» Task details
Copy the passage on the SDK console below word for word, from "Experimenting Using the" to "pc = get_pc()".

After finishing setting up, try take a quick read through the base sdk mod files and the stubs. They are all filled with all sorts of type hints and docstrings, which should help explain a lot about how the SDK works.

Experimenting Using the Console

When you start experimenting with a concept, it’s easier to work in console than it is to write a full mod. The SDK registers two custom console commands:

py lets you run small snippets of python. By default, it executes one line at a time, stripping any leading whitespace.

py from mods_base import get_pc
py pc = get_pc()
py print(pc)

You can also use heredoc-like syntax to execute multiline queries. This happens if the first two non-whitespace characters are << (which is invalid python syntax for a single line).

py << EOF
is_hostile = get_pc().GetTeamComponent().IsHostile
for pawn in unrealsdk.find_all("OakCharacter", exact=False):
    if not is_hostile(pawn):
        print(pawn)

(Saved entries)

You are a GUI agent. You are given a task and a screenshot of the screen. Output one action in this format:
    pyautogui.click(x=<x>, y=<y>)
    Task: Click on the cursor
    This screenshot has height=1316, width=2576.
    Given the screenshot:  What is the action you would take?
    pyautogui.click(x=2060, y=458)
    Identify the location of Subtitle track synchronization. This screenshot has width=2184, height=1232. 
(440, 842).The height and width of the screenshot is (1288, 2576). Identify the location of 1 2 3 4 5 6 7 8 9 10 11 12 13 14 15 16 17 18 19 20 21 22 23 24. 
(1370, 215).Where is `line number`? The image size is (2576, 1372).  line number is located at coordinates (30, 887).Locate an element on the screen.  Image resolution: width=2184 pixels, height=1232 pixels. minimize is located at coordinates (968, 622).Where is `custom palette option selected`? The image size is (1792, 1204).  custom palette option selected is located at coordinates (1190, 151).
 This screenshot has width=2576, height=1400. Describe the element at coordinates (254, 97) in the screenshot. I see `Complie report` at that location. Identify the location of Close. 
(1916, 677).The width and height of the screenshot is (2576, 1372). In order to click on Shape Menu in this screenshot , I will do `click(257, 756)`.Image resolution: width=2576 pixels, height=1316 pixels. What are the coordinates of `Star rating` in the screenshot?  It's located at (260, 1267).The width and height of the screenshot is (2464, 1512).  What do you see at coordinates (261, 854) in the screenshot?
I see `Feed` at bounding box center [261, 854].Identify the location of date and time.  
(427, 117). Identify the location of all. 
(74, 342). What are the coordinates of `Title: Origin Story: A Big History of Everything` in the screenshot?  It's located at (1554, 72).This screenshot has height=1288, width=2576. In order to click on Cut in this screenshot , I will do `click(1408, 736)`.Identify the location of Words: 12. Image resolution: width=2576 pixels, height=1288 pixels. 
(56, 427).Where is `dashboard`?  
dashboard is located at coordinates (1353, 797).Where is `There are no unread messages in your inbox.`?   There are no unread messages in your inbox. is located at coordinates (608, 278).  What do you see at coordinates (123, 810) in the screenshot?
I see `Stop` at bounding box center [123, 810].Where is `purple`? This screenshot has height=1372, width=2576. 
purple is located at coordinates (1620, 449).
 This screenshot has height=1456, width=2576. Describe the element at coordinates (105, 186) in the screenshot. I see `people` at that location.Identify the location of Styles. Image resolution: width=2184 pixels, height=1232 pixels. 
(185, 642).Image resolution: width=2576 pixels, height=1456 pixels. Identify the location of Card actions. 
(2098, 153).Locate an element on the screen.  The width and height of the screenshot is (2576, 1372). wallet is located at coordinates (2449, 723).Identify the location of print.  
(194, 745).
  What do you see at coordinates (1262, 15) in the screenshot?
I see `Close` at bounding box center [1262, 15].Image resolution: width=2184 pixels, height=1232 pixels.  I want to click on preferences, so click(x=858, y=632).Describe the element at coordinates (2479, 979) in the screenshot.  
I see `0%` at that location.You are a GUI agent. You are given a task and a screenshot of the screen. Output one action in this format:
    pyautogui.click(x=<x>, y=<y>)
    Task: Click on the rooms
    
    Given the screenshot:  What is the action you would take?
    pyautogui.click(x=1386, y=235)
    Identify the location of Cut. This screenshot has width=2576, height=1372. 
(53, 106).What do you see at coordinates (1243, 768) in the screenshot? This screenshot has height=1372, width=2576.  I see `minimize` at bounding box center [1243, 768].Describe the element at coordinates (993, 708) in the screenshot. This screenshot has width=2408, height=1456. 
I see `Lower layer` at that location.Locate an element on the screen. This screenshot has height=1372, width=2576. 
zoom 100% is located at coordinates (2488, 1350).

» Answer below
Experimenting Using the Console

When you start experimenting with a concept, it’s easier to work in console than it is to write a full mod. The SDK registers two custom console commands:

py lets you run small snippets of python. By default, it executes one line at a time, stripping any leading whitespace.

py from mods_base import get_pc
py pc = get_pc()